VMS 2.1 Bundle Contents

VMS 2.1 contains the VPN/Security Management Solution 2.1 Bundle Update, the Quick Start Guide for the VPN/Security Management Solution 2.1, and the following seven sub-boxes:

  • Cisco Secure Policy Manager—Contains the Cisco Secure Policy Manager for Firewalls and VPNs 3.1 CD.
  • Cisco IDS Host Sensor and Console—Contains the IDS Host Sensor and Console 2.5 CD.
  • CiscoWorks Common Services—Contains the Common Services 1.0 CD.
  • CiscoWorks Security Management Centers—Contains the Management Center for PIX Firewalls 1.0, Auto Update Server 1.0, Monitoring Center for Security and Management Center for IDS Sensors 1.0, and Management Center for VPN Routers 1.0 CDs.
  • CiscoWorks VPN Monitor—Contains the VPN Monitor 1.2 for Windows and Solaris CDs.
  • CiscoWorks CD One—Contains the CD One 5th Edition for Windows and Solaris CDs.
  • CiscoWorks Resource Manger Essentials—Contains the Resource Manager Essentials 3.4 for Windows and Solaris CDs.

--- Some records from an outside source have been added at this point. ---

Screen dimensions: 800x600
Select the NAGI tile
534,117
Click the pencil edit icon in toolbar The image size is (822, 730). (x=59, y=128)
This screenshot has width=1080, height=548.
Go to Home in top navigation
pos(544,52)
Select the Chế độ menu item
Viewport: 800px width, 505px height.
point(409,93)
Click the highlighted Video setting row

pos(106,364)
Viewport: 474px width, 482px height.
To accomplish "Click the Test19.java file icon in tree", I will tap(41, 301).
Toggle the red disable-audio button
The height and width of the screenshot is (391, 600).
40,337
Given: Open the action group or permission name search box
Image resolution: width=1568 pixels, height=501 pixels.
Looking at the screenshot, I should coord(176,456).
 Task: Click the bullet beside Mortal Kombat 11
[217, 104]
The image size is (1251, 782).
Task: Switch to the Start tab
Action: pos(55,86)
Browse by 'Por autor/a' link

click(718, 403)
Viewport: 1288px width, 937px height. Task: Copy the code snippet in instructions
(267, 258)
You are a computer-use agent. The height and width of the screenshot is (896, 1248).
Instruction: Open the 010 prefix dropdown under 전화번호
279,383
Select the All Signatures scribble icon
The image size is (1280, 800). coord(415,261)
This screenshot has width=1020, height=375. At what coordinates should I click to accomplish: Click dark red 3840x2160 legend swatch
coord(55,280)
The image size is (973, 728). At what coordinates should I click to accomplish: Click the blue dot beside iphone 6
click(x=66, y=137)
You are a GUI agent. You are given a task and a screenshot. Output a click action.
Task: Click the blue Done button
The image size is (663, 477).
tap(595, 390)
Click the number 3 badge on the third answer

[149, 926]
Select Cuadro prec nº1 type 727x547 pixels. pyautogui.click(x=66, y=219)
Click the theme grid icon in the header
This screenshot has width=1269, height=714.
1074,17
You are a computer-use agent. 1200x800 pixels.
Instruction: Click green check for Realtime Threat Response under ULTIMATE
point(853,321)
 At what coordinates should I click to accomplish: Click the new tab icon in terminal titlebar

The following table provides information about the product CDs and lists the associated content for each CD. For the complete list of paper and online documentation, see Documentation Roadmap.

Product CD  Enables you to....  Associated content.... 

Management Center for PIX Firewalls 1.0

Configure PIX Firewalls.
  • PIX MC product CD
  • Printed documentation
    • Release Notes

Management Center for IDS Sensors 1.0 and Monitoring Center for Security 1.0
  • Configure network-based IDS Sensors.
  • Monitor network-based and host-based IDS events and IOS and PIX Firewall syslogs.
  • IDS MC and Security Monitor product CDs
  • Printed documentation
    • Release Notes

Management Center for VPN Routers 1.0

Configure VPN routers.
  • Router MC product CD
  • Printed documentation
    • Release Notes

Auto Update Server 1.0

Pull configurations from update server.
  • AUS product CD
  • Printed Documentation
    • Release Notes

CiscoWorks Common Services 1.0

Provide common software and services for the Management Centers.
  • CiscoWorks Common Services product CD
  • Printed Documentation
    • Registration and Licensing Notes for Common Services
    • Release Notes

Cisco Secure Policy Manager 3.1

Configure PIX Firewalls, IOS firewalls, and VPNs.
  • CSPM product CD
  • Printed Documentation
    • Release Notes
  • CSPM License Disk—Provides the license to use CSPM. For information about the number of supported devices, see the device license label on the disk.

IDS Host Sensor and Console 2.5

Configure host-based IDS to protect critical servers.
  • Cisco IDS Host Sensor product CD
  • Printed documentation
    • Cisco Intrusion Detection System Host Sensor Registration
    • Release Notes

VPN Monitor 1.2

Monitor IPSec-based, site-to-site and remote access VPNs.
  • VPN Monitor product CD
  • Printed documentation
    • Release Notes

Resource Manager Essentials 3.4

Use operational management, such as software distribution, change audit, and syslog analysis.
  • Essentials product CD
  • Printed documentation
    • Release Notes

CD One, 5th Edition (CiscoView)

Use CiscoView for graphical device management.
  • CD One product CD
  • Printed documentation
    • Release Notes
Note   CiscoWor ks Common Services, CSPM, IDS MC, Security Monitor, Router MC, AUS, and PIX MC can be installed only on Windows 2000. The Cisco IDS Host Sensor Console can be installed on Windows 2000 and Windows NT servers. The Cisco IDS Host evaluation Agents can be installed on Windows 2000, Windows NT, and Solaris.